Begala repeatedly talked over Camerota in the interview.
He even made the claim that the Clinton Foundation “keeps millions of people alive.”
The London Daily Mail said Clinton’s campaign “went into spin mode Wednesday, calling the AP’s report an exercise in ‘cherry-picking.'”
“Chief strategist Joel Benenson said the Associated Press report was ‘cherry-picking’ Clinton’s long-hidden schedules from her time as secretary of state,” the report said. “Campaign manager Robby Mook used the exact same word to describe the blockbuster article that dominated Tuesday afternoon’s news cycle.”
Trump campaign policy director Stephen said in an email: “Secretary Clinton, you claim the AP report is an incomplete accounting of your meetings. Why don’t you clear up any problems with the AP report by releasing all of your schedules from while you were in charge of the State Department?”
Trump’s opinion?
“It is a total embarrassment if our secretary of state can be bought or bribed or sold.”
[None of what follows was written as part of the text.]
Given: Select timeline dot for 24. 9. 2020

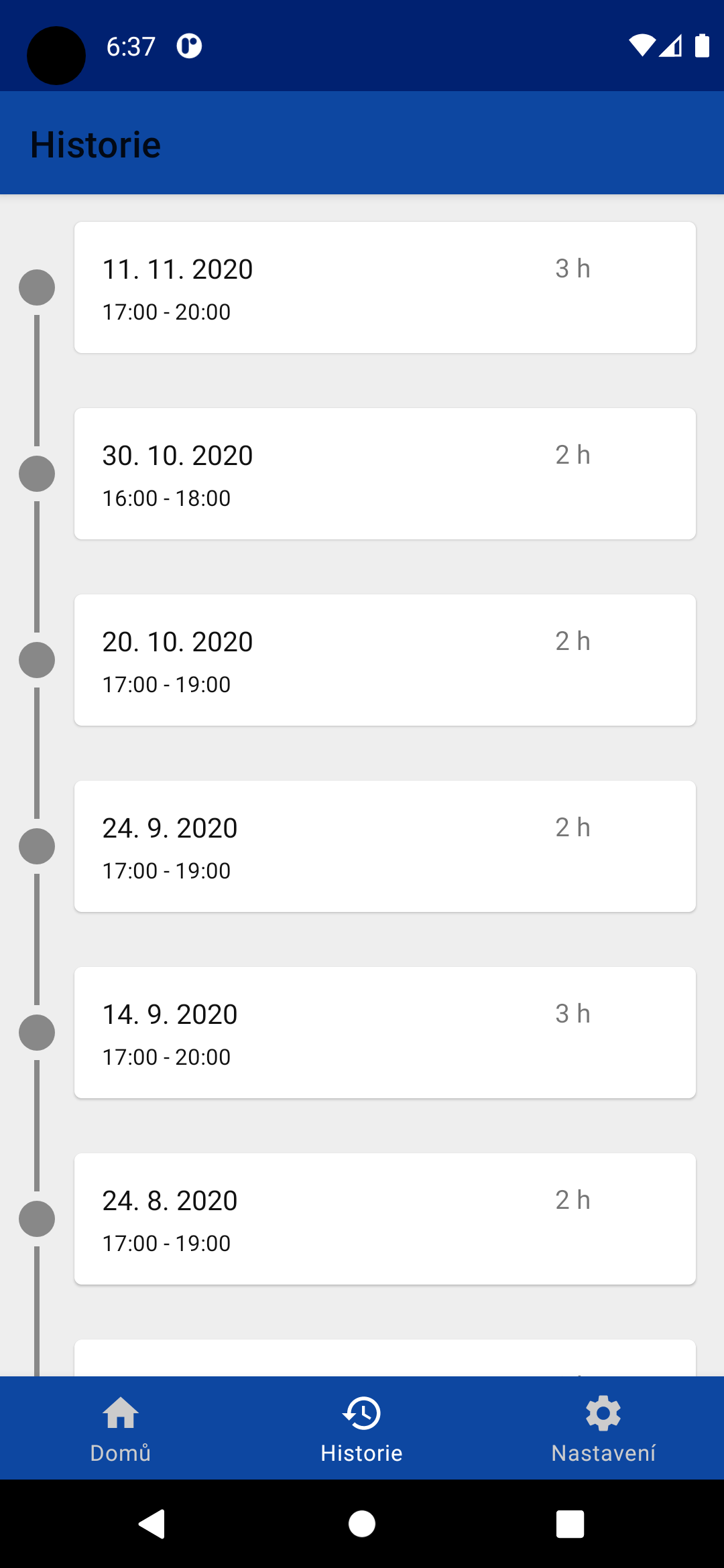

The International Business Times also presented some interesting points.
“In May, the Wall Street Journal reported that the Clinton Foundation ‘set up a financial commitment that benefited a for-profit company part-owned by people with ties to the Clintons.'”
The benefit was $812,000, but the Journal noted, “Under federal law, tax-exempt charitable organizations aren’t supposed to act in anyone’s private interest but instead in the public interest.”
And it reported in 2010, Clinton “pushed Russia to approve a $3.7 billion purchase from Boeing.”
“Two months after the deal was solidified, reported the [Washington Post], Boeing announced a $900,000 contribution to the Clinton Foundation.
“A 2015 analysis by Vox found that ‘at least 181 companies, individuals, and foreign governments that have given to the Clinton Foundation also lobbied the State Department when Hillary Clinton ran the place.’ IBT reported that Bill Clinton was paid more than $2.5 million by firms that were lobbying Hillary Clinton’s department.”
The report also has details on a coal deal involving Morocco, Algeria and Colombia.
The result, the IBT said, was a “new political firestorm.”
David Horsey at the Los Angeles Times wrote of the foundation and its donors, “No doubt good intentions were involved, but, at least for some donors, there was also an interest in getting access to a former president of the Untied States and a possible future president – and at least a secretary of state.”
He continued: “In politics donations buy access. Senators and members of Congress spend an obscene share of their days in office begging for campaign contributions and then many more hours hosting those contributors in private meetings. A secretary of state should be above that. Even though Clinton, herself, did not solicit donations, her husband did and, especially when the money came from foreign powers, that raises concerns both about ethics and foreign policy.
“Appearances are important, even if intentions are pure.”